Start of Provided material

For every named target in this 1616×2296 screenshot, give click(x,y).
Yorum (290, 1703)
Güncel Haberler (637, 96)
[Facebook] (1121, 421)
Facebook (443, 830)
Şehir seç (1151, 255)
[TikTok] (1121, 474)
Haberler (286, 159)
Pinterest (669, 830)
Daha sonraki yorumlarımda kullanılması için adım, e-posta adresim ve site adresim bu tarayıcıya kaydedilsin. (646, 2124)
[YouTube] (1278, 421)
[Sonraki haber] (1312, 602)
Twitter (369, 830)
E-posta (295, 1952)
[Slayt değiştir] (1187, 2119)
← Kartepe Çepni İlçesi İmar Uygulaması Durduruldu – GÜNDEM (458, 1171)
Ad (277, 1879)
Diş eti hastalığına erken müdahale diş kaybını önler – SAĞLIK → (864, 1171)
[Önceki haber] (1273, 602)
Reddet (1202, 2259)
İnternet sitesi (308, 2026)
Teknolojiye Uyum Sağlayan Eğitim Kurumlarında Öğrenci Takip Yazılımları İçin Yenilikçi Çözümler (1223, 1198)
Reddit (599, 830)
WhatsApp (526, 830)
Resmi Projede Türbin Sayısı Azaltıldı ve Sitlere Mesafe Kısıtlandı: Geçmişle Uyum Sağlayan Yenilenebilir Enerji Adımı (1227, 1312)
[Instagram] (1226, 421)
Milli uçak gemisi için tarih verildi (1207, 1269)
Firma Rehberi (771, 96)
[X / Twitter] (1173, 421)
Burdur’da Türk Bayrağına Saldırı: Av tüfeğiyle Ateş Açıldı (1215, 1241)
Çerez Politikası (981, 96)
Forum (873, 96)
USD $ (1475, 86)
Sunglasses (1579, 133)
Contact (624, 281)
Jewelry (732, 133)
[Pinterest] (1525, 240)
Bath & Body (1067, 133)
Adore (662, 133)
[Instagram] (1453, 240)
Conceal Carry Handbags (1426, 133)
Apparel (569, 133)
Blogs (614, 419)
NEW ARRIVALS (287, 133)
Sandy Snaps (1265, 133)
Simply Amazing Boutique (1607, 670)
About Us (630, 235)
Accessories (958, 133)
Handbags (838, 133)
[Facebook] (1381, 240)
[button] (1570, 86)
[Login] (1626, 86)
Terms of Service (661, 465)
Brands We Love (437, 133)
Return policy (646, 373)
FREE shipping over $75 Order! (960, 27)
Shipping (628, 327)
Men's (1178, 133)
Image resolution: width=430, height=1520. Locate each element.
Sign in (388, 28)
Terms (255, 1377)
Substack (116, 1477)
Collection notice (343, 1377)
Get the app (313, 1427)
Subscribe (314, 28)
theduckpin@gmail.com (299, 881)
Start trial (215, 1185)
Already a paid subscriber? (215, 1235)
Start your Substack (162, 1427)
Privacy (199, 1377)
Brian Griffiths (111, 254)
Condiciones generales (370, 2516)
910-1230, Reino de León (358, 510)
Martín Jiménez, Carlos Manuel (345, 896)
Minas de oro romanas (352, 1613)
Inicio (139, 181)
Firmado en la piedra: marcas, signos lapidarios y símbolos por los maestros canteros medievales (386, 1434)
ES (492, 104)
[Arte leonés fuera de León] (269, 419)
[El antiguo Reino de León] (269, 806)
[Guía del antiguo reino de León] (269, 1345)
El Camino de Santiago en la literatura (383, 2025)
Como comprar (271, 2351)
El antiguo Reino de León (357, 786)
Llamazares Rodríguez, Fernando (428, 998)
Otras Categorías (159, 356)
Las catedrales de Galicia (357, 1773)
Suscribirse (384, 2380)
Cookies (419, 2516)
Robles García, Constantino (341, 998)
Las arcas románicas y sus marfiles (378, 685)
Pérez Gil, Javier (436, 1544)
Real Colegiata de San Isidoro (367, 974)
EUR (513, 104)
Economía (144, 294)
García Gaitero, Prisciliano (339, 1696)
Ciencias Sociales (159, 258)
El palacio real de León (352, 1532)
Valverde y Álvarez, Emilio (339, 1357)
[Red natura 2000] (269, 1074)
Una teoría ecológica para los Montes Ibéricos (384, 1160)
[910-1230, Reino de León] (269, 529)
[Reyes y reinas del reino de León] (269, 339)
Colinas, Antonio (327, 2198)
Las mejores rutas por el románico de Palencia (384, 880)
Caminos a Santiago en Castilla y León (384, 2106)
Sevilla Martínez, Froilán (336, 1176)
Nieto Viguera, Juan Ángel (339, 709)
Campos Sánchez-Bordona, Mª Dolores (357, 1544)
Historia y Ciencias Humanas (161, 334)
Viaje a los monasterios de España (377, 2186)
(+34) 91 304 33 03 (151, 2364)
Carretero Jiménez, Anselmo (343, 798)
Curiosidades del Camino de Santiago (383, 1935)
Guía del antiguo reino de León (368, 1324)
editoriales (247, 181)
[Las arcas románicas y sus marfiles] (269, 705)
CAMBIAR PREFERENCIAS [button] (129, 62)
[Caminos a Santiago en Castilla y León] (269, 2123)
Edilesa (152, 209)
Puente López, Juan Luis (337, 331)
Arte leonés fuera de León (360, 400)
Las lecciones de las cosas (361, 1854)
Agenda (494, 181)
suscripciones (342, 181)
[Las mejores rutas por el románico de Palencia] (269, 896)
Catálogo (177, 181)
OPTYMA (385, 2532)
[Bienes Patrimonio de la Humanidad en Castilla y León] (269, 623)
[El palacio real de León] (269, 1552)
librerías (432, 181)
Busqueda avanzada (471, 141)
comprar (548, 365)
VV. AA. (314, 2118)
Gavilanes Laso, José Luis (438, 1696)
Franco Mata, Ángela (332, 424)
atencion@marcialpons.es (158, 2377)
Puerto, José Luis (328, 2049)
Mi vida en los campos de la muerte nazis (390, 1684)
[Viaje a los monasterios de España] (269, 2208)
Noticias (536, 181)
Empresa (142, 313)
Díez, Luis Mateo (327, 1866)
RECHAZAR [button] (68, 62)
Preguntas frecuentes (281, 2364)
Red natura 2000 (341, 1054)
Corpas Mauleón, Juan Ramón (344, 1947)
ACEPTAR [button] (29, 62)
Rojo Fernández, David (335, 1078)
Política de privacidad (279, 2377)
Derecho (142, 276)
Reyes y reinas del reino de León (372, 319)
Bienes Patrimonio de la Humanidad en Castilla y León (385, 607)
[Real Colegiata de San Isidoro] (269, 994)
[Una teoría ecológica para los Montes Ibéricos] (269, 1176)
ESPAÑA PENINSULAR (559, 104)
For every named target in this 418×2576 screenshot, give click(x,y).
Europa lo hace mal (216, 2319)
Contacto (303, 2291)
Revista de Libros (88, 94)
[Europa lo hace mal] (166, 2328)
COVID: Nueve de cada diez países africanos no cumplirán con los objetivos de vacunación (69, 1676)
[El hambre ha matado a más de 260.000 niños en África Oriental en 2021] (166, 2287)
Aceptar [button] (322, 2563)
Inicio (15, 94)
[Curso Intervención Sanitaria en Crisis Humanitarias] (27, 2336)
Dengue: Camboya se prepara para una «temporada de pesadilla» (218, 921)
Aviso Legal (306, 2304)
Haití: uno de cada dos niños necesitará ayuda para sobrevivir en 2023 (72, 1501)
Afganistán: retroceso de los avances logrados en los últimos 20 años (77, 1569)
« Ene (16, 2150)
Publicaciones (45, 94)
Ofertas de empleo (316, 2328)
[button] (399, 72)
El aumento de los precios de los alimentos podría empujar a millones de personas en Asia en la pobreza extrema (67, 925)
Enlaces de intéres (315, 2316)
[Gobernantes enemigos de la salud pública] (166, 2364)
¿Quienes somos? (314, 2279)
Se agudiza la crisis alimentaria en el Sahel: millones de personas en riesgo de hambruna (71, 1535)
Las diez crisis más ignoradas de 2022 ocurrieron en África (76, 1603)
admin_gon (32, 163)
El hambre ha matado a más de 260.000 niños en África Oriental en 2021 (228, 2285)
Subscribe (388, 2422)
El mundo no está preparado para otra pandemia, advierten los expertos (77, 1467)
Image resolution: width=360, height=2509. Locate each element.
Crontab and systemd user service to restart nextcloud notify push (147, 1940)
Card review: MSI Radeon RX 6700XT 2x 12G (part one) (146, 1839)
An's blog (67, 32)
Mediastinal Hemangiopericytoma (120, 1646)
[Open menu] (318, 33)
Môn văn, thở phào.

End of Provided material

What do the lines above say from the one containing "For every named target in this 418×2576" down to the one containing "COVID: Nueve de"? Return them exactly, both end lines included, and only them.

For every named target in this 418×2576 screenshot, give click(x,y).
Europa lo hace mal (216, 2319)
Contacto (303, 2291)
Revista de Libros (88, 94)
[Europa lo hace mal] (166, 2328)
COVID: Nueve de cada diez países africanos no cumplirán con los objetivos de vacunación (69, 1676)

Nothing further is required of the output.